──────── LISTED ENTRIES

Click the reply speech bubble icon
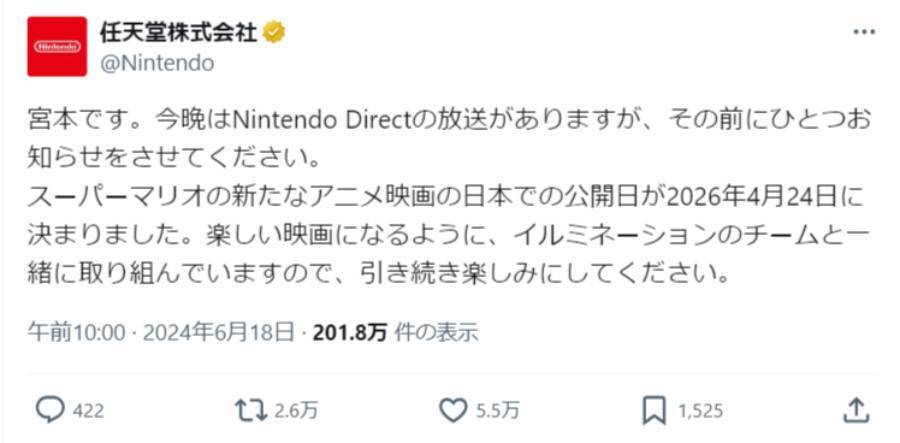The height and width of the screenshot is (443, 900). [x=50, y=408]
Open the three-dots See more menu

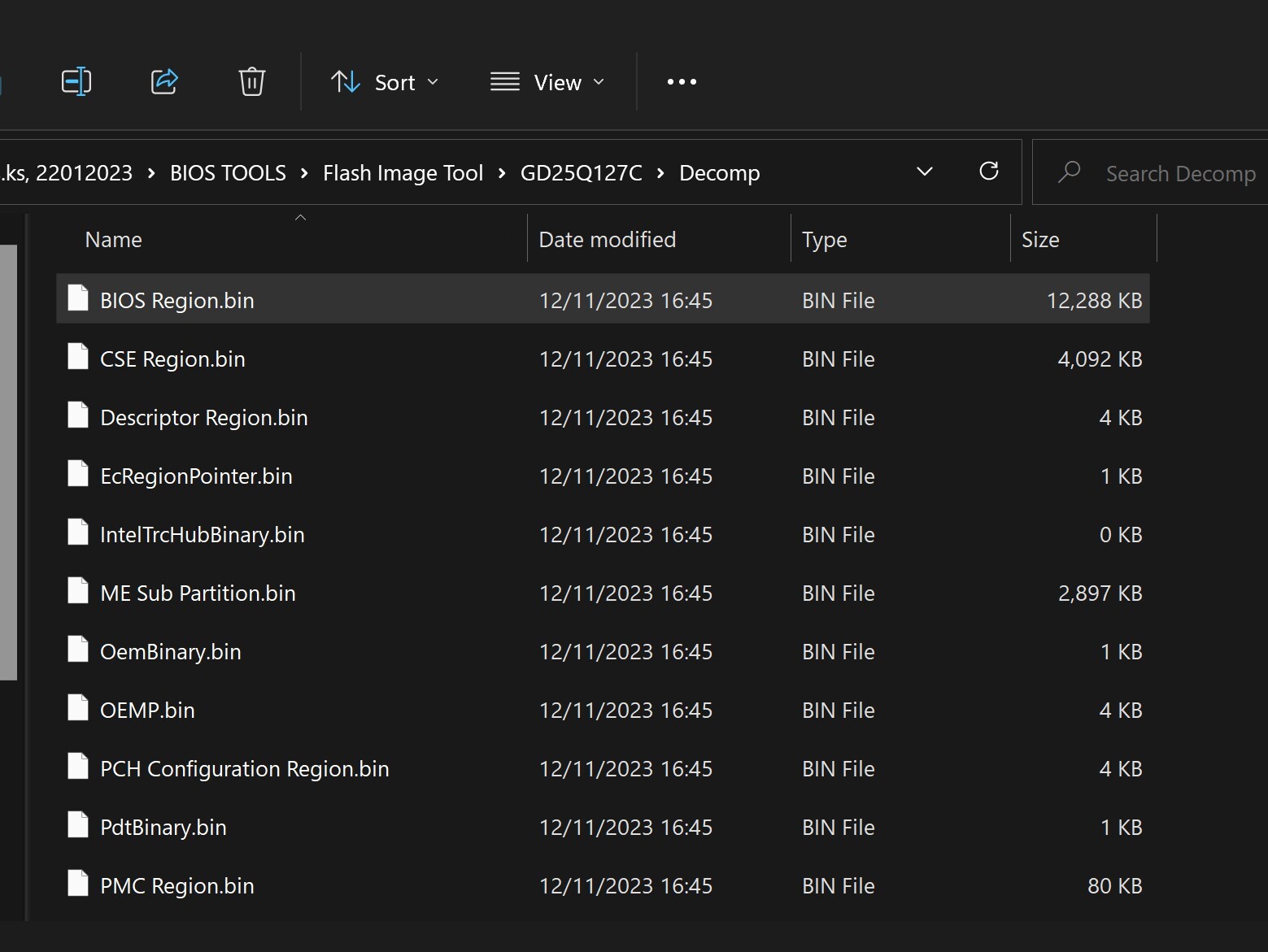tap(682, 82)
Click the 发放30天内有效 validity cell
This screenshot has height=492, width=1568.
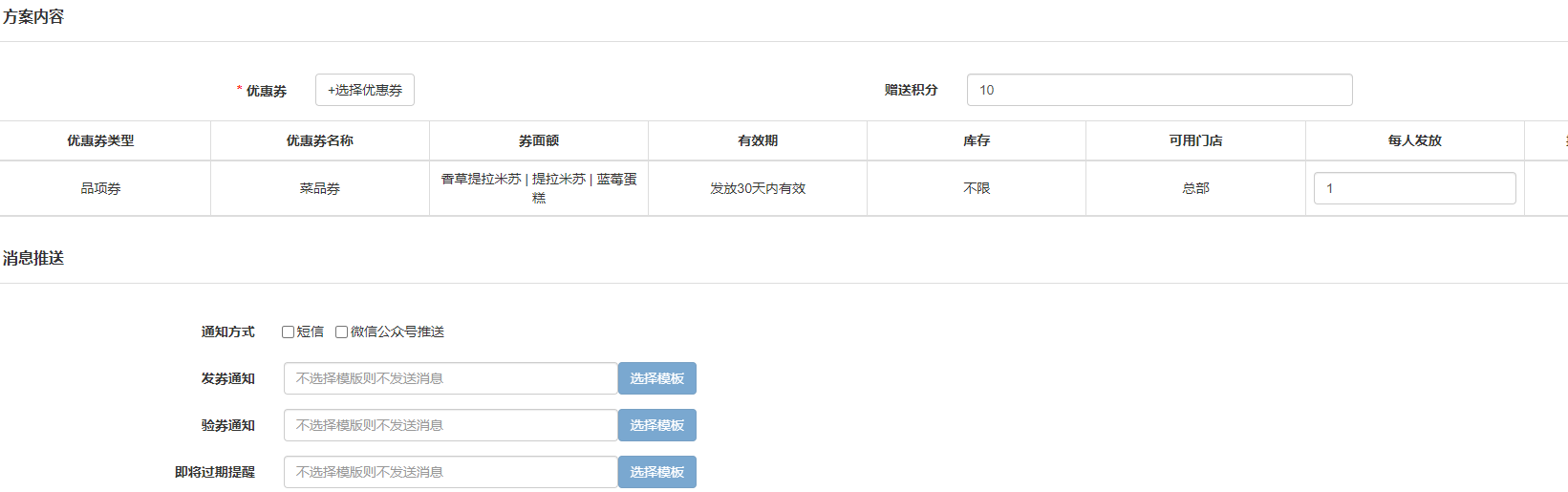(x=757, y=188)
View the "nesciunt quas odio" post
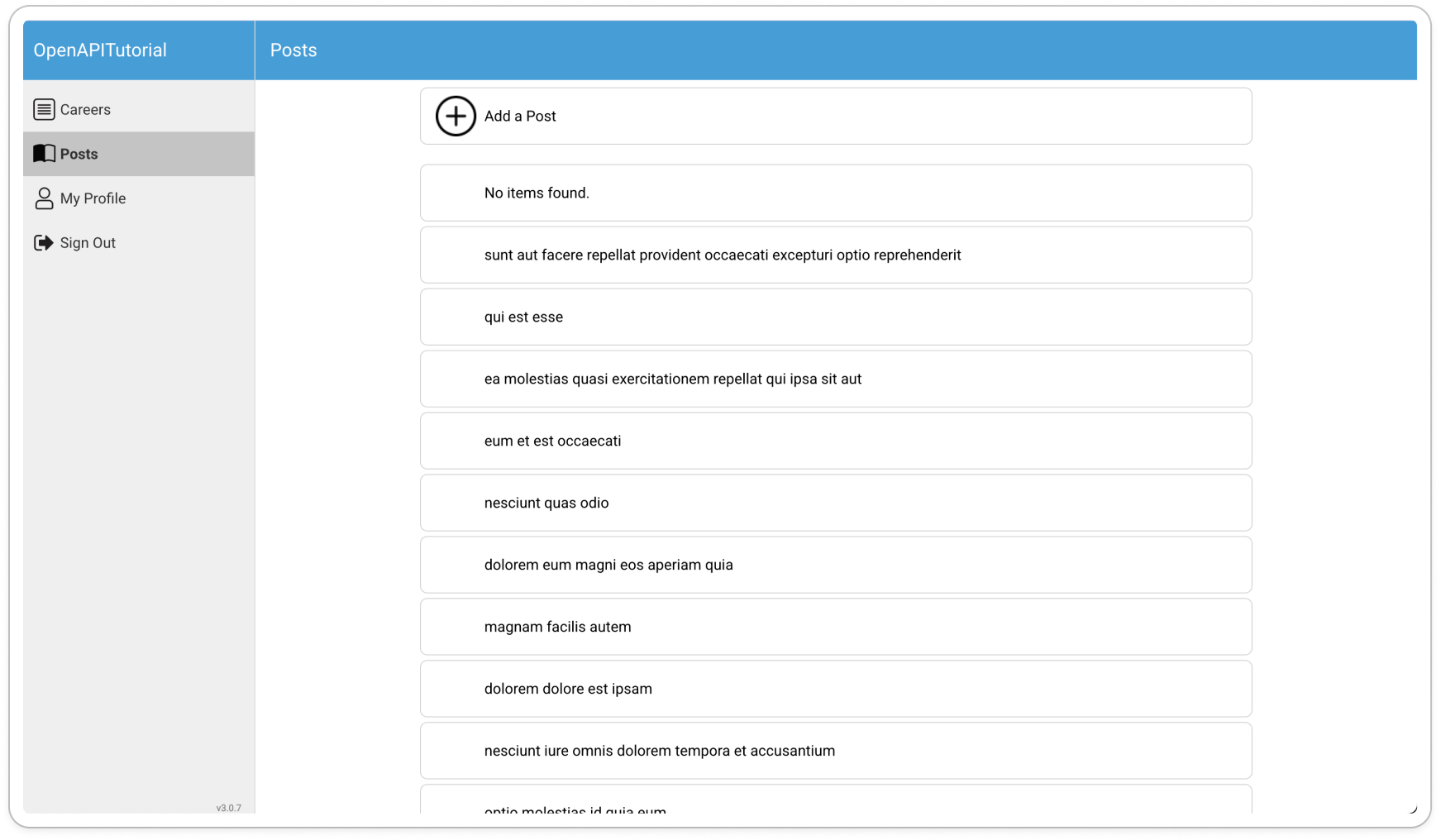The height and width of the screenshot is (840, 1441). click(x=835, y=503)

────────────────

◆ WHAT TO PRODUCE: Quote every record above exactly, leaving out any pictures.

◆ RESPONSE:
Click the reply speech bubble icon
The height and width of the screenshot is (443, 900). [x=50, y=408]
Open the three-dots See more menu

tap(682, 82)
Click the 发放30天内有效 validity cell
This screenshot has height=492, width=1568.
(x=757, y=188)
View the "nesciunt quas odio" post
The height and width of the screenshot is (840, 1441). click(x=835, y=503)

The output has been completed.